Pulling into the airport parking lot I noticed his hand already grasping the door handle as he impatiently waited for me to park the car. We put him in his wheelchair and watched as he rolled himself out onto the tarmac. A youthful glow filled his eyes as he worked his way through the exhibit surveying the aircraft he was once so familiar with. Dad asked for his cane saying, “I want to stand on my own for a while” and he did, gazing off in the distance as if he was searching for old friends on the horizon. He seemed rejuvenated in the presence of the nostalgic aircraft, yet an occasional shrinking trace of sorrow was evident in his dampening eyes.

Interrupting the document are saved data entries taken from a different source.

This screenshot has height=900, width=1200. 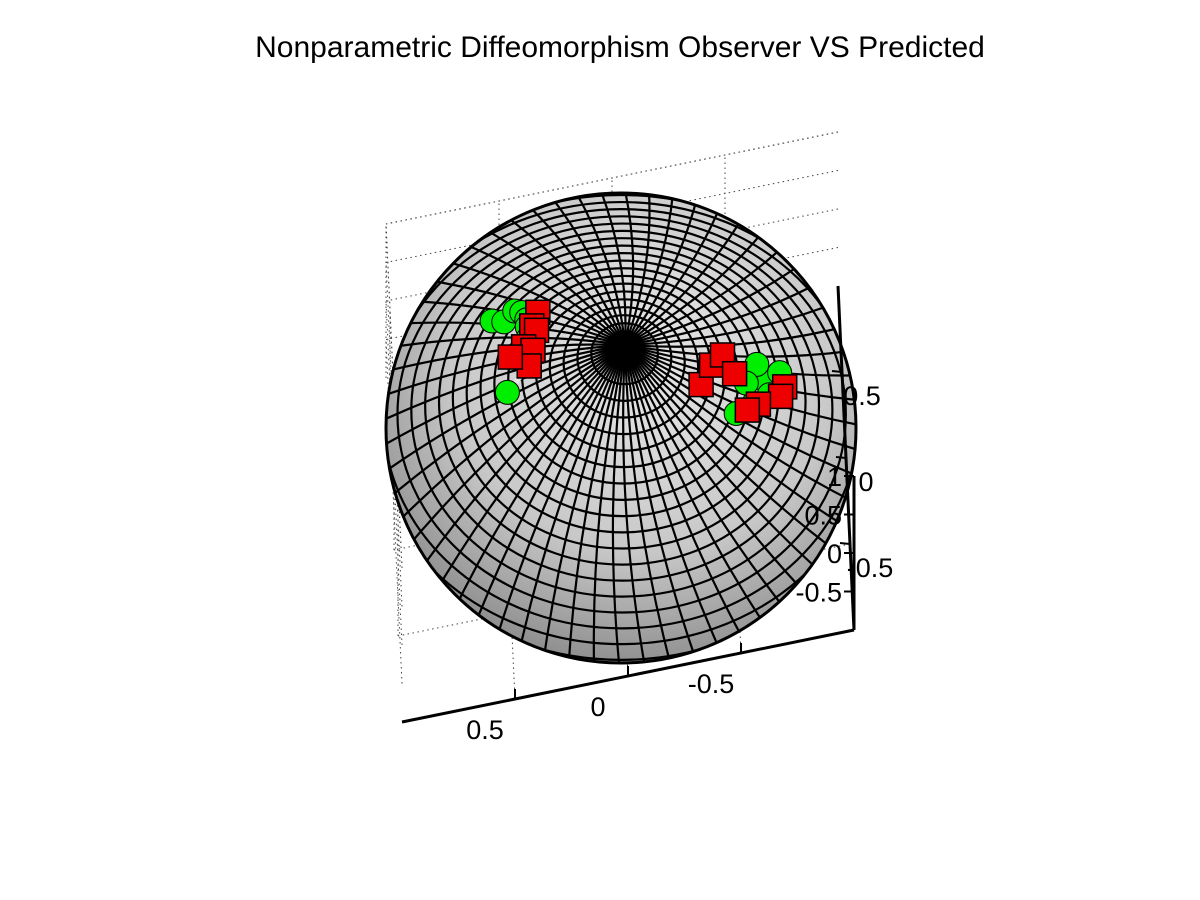 I want to click on z-tick-label: 1, so click(x=834, y=477).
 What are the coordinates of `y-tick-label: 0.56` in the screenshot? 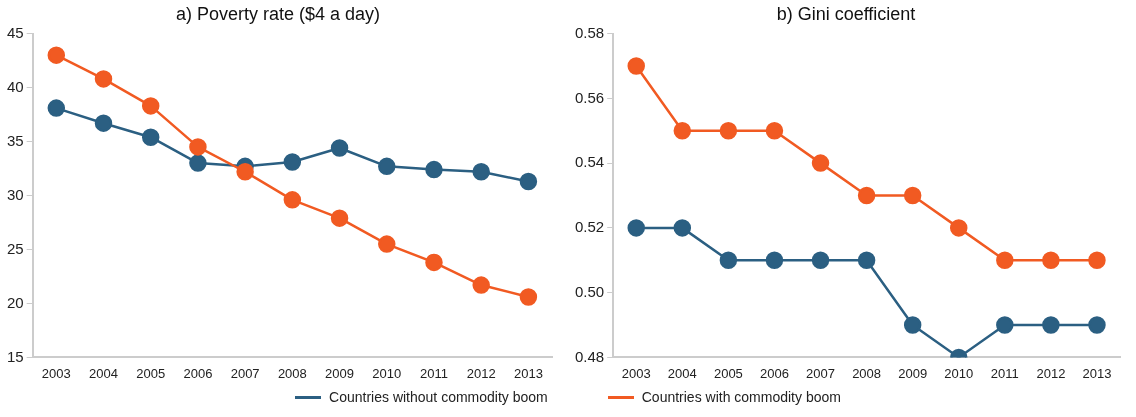 It's located at (590, 97).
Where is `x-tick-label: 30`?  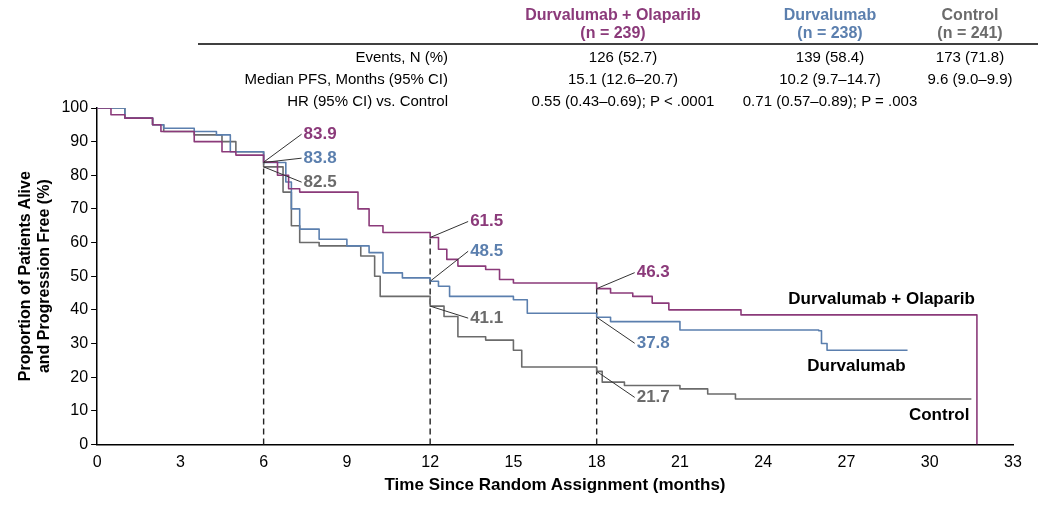 x-tick-label: 30 is located at coordinates (930, 462).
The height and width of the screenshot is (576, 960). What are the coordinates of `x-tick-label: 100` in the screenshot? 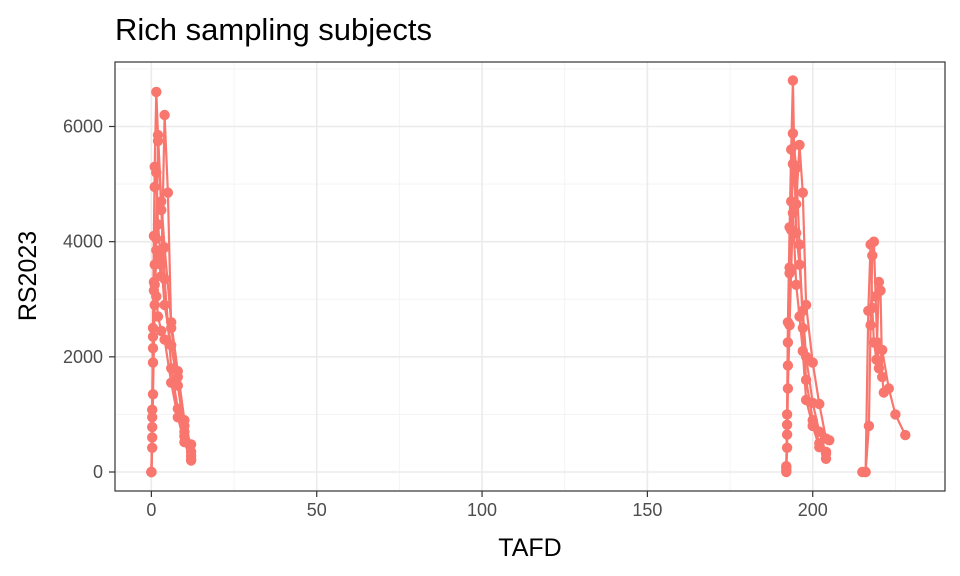 It's located at (482, 510).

At the end of the show Dad clung to the fence rail along the runway watching the B-17 Bomber take flight. With his white knuckled hands slightly trembling and tears spilling down his face he said, “I didn’t think I would ever see that again.” Warren died the year after that air show.
Sitting here today—confined to my chair—I’m watching the HBO war series, Band of Brothers and I can’t help but wish Warren was sitting here with me. There is so much more I want to know about his life and that causes me to wonder, how many times had he wished I would have taken a few extra moments to sit with him. What was I thinking?
Life is short—so look up from that I-Phone, I-Pad, or whatever it is that’s robbing you of a meaningful conversation with someone who has experienced the joys and trials of life. Call your parents, visit a sick friend, communicate. Make time for people, because time is something you will never get back.